The weighted median is described in Wikipedia in the following way: link.
What is the weighted median of the following set of numbers $\{1,2,3,4,5\}$ with each number having weights $\{0.1, 0.1, 0.1, 0.1, 0.6\}$, respectively?

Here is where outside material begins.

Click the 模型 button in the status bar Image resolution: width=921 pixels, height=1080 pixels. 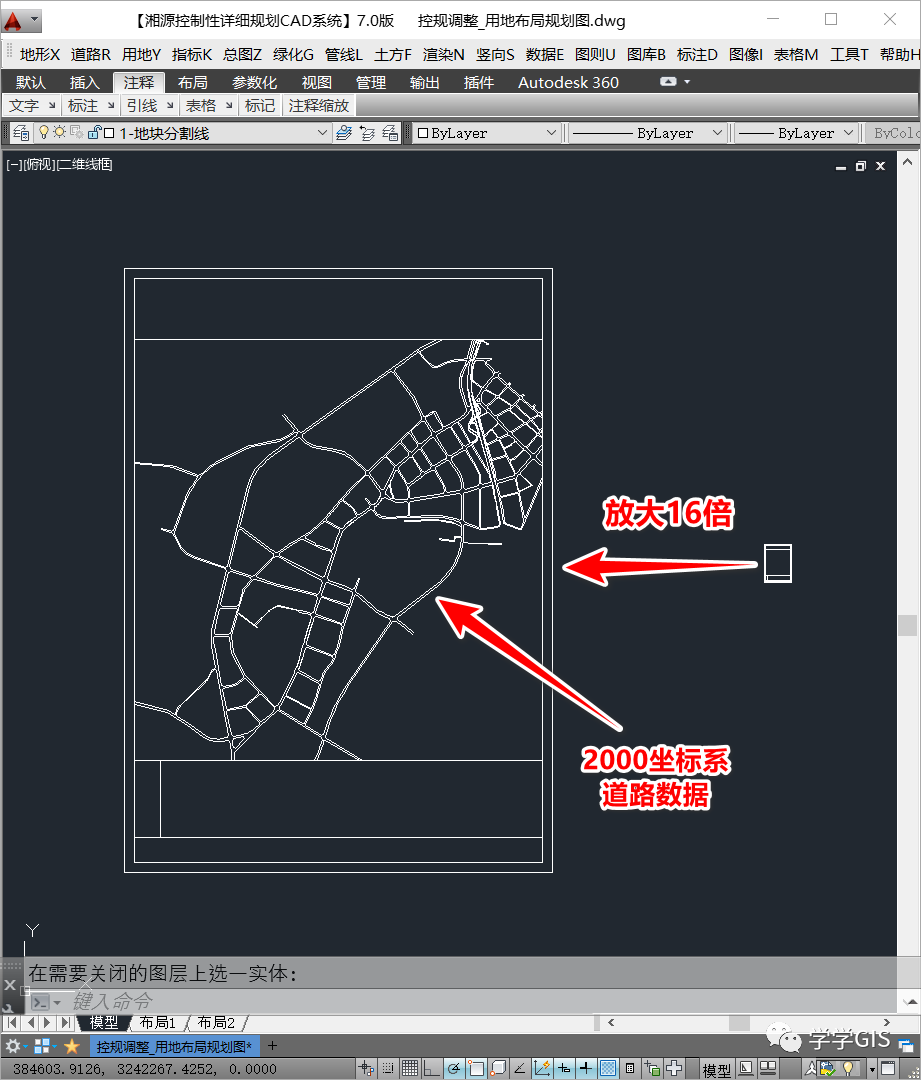[x=715, y=1068]
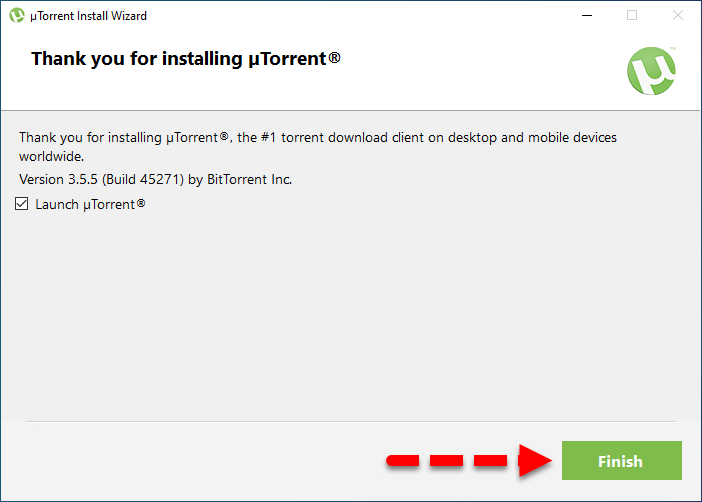Image resolution: width=702 pixels, height=502 pixels.
Task: Click the horizontal separator line above Finish
Action: pyautogui.click(x=350, y=421)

Note that, the sum of weights is $\displaystyle \sum_{i=1}^{5}w_{i}=1$, but there is no element $x_{k}$, such that:
$$\sum_{i=1}^{k-1}w_{i}\leq 0.5\qquad\text{and}\qquad \sum_{i=k+1}^{5}w_{i}\leq 0.5.$$
Namely:
- For $x_{2}=2$, we have
$$\sum_{i=1}^{1}w_{i}=0.1\leq 0.5\qquad\text{but}\qquad \sum_{i=3}^{5}w_{i}=0.8.$$
- For $x_{3}=3$, we have
$$\sum_{i=1}^{2}w_{i}=0.2\leq 0.5\qquad\text{but}\qquad \sum_{i=4}^{5}w_{i}=0.7.$$
- For $x_{4}=4$, we have
$$\sum_{i=1}^{3}w_{i}=0.3\leq 0.5\qquad\text{but}\qquad \sum_{i=5}^{5}w_{i}=0.6.$$
I choose $x_5$. Note $$ \sum_{i=1}^4 w_i = 0.4,\qquad \sum_{i=6}^5 w_i = 0, $$ the last is an empty sum.